When you go, leaving me alone in front of The Jewess , I know what I have to do with this image. Just like the painting, the surface on which she lies, this woman wanted to live. She found no one to save her. My Jewess left this world, well before the ashes.

“She’s gone, all that she once was is gone, leaving me alone,” the piece of canvas beneath her tells me. “What makes me worth hanging on a wall now? I lied to people. Cover me with gray . . .”

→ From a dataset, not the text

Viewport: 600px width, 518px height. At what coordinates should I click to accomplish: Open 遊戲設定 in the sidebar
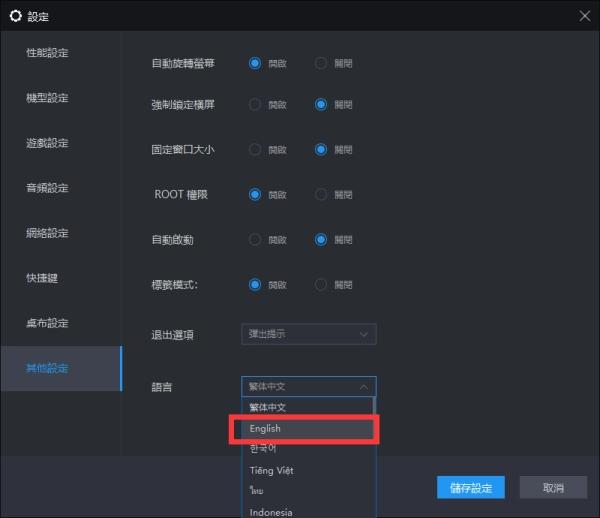pyautogui.click(x=47, y=143)
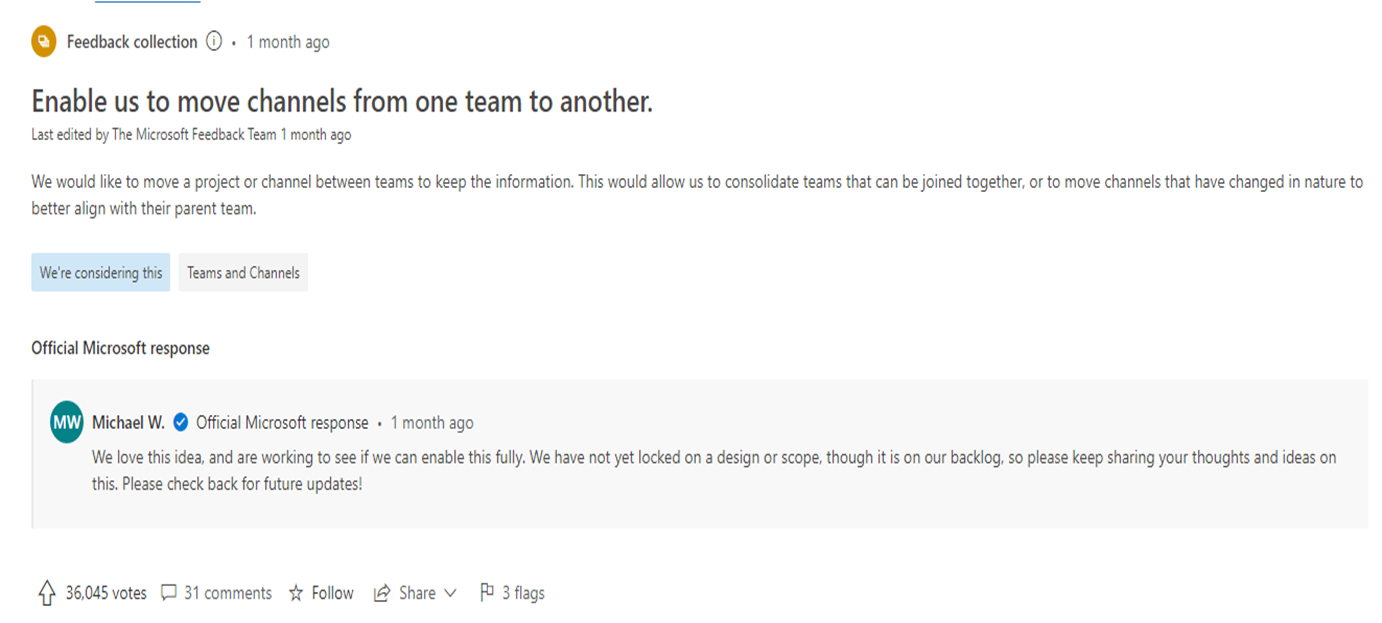The image size is (1382, 623).
Task: Click the comments speech bubble icon
Action: (x=169, y=593)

And into my body, she enters.

Two

You came into the world one spring. In 1930, when the West’s gold had turned to paper, you arrived outside of Europe. And though that continent’s claws were digging in deeper and deeper, your Kabylie mountains loomed like ramparts. Blessed with the power of inertia, they forced back a thousand and one incursions. Your father chose a name for you. Ourida, Woman of the Rose. He had five daughters, and on each he bestowed a carefully thought-out name. He owned his land in Tigzirt. Fifteen hectares facing the sea that, you would tell me, he used to gaze upon while holding his daughters close. Not so long ago, you could still find all kinds of fruit and shade there. As young girls, you were able to walk from the family house to the shore without being seen by strangers. Long after his death, when you were living in France, they took his land from you. They wanted to build an Algerian Miami. A new palace for the newly rich. On the waterfront, of course. In this respect, wisdom was lacking.